ME brachte eine Reihe neuer Spiele und Tools mit. DirectX wurde auf Version 7, der Internet Explorer auf 5.5 aktualisiert. Zum ersten Mal unterstützte das System ab Werk das Öffnen von ZIP-Dateien und anderen Archiven. Das System verlangte zumindest einen Pentium-Prozessor mit 150 MHz, 32 Megabyte RAM und 320 MB auf der Festplatte. 205 Euro wollte Microsoft dafür haben, Windows-95- und -98-Besitzer konnten vergünstigt aufrüsten.

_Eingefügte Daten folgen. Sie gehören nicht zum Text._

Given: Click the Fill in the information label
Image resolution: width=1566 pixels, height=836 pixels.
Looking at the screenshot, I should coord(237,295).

In den ersten Tagen nach dem Release wurden weniger als halb so viele Exemplare verkauft wie noch von Windows 98. Wirklich beschleunigen sollte sich der Absatz auch danach nicht, denn schnell machten Berichte über zahlreiche Fehler und Absturzanfälligkeiten die Runde. Der gefürchtete "Bluescreen of Death" war für viele Nutzer ein regelmäßiger Begleiter ihres Computeralltags mit der Windows Millennium Edition.

Ende einer Ära

Auch Microsoft erkannte, dass das neue System keiner großen Zukunft entgegenblickte. Man lieferte zwar Aktualisierungen aus, aber den Ruf, wirklich stabil zu sein, konnte es sich nie erarbeiten. In Redmond entschloss man sich zu einem "Ende mit Schrecken" und hakte die 9x-Ära endgültig ab.

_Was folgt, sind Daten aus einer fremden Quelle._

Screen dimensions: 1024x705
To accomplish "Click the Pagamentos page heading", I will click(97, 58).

Nur etwas mehr als ein Jahr später, am 25. Oktober 2001, kam schließlich das von dieser Altlast befreite, NT-basierte Windows XP auf den Markt. Auch hier gab es zwar kleinere Kinderkrankheiten, im Vergleich zu seinen Vorläufern war das System jedoch kaum zum Absturz zu bringen. Das System erlangte immense Popularität, sodass Microsoft erst 13 Jahre später den Support endgültig einstellte. (red, 15.9.2020)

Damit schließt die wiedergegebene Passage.